▶ WHAT IS REQUIRED: Copy every line of the data that contains the string "size".

▶ DATA:
================================
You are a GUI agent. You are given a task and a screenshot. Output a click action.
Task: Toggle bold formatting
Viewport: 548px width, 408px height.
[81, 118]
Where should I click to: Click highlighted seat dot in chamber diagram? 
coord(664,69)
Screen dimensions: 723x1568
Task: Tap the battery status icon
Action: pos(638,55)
================================
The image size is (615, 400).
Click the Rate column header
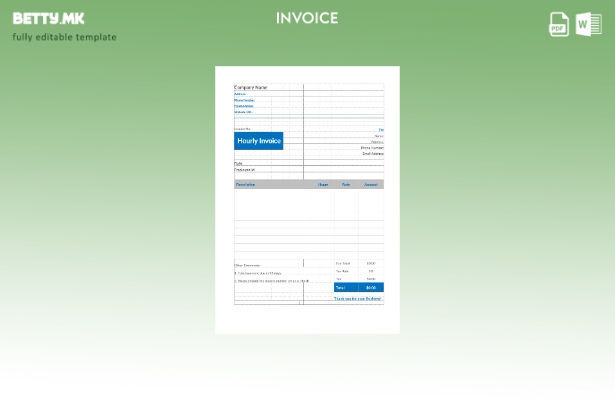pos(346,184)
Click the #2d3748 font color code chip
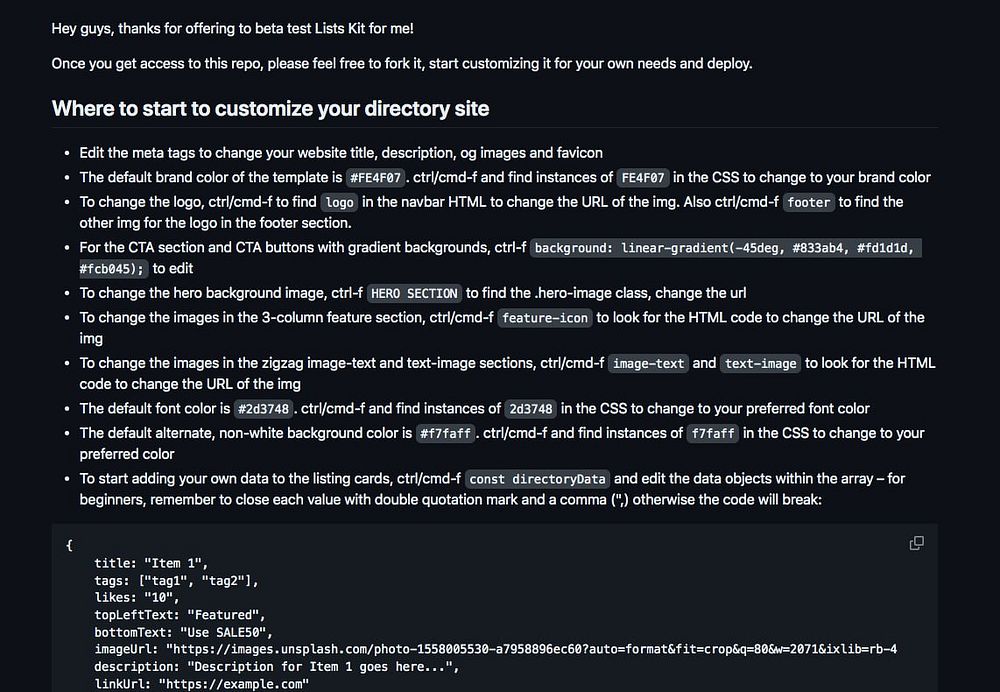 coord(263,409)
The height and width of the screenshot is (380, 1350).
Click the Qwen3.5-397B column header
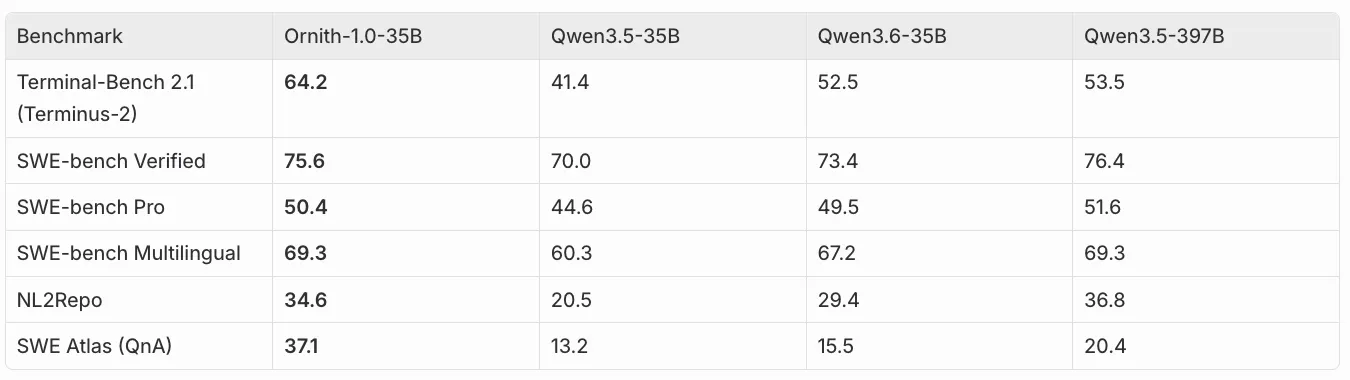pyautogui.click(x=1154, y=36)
================================
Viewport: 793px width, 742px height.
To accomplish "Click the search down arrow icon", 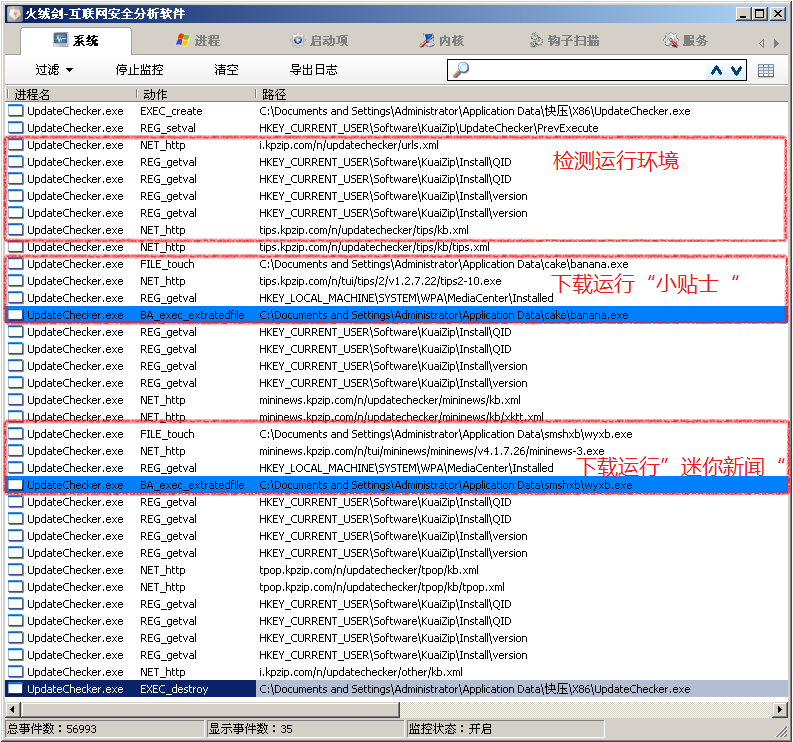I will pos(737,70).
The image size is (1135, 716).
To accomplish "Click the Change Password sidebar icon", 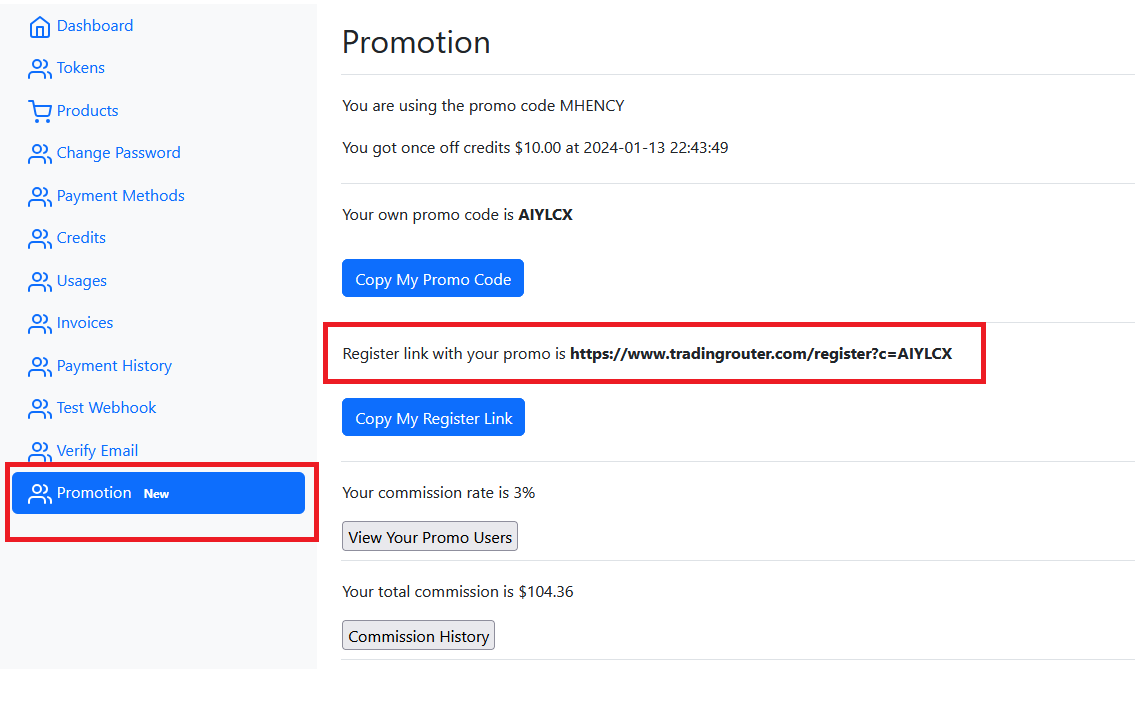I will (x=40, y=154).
================================
▶ WRITTEN REPLY:
The image size is (615, 400).
The image size is (1135, 716).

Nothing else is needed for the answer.